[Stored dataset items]
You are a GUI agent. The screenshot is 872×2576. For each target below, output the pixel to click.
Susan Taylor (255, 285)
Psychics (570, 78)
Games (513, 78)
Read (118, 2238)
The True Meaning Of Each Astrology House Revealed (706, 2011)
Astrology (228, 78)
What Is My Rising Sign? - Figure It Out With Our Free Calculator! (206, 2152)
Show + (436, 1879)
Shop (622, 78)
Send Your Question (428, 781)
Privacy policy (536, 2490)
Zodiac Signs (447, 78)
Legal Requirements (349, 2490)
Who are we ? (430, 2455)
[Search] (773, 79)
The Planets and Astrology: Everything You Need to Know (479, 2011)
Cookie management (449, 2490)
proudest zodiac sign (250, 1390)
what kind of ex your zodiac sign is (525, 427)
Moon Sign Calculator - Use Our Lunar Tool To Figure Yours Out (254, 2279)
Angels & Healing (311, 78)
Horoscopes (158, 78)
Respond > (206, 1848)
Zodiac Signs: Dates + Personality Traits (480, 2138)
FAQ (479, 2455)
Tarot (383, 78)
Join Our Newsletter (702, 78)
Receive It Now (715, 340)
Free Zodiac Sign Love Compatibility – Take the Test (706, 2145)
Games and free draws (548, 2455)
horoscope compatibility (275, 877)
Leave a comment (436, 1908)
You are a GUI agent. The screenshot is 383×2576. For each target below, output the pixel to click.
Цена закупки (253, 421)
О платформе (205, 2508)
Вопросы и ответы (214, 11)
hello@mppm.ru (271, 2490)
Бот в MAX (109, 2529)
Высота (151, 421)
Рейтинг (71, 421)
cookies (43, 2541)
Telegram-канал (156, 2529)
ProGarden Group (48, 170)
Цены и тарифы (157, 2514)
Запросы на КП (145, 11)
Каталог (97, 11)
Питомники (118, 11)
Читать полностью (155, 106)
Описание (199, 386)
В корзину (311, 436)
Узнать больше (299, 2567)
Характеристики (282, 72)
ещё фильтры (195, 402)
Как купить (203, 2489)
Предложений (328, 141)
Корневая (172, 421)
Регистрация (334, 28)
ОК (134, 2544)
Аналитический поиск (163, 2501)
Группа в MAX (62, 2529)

### WHAT IS EXPECTED
Show every line of the data in which the word "agent" appears.

### RESPONSE TO THIS TASK
You are a GUI agent. The screenshot is 872×2576. For each target below, output the pixel to click.
You are a GUI agent. The screenshot is 383×2576. For each target below, output the pixel to click.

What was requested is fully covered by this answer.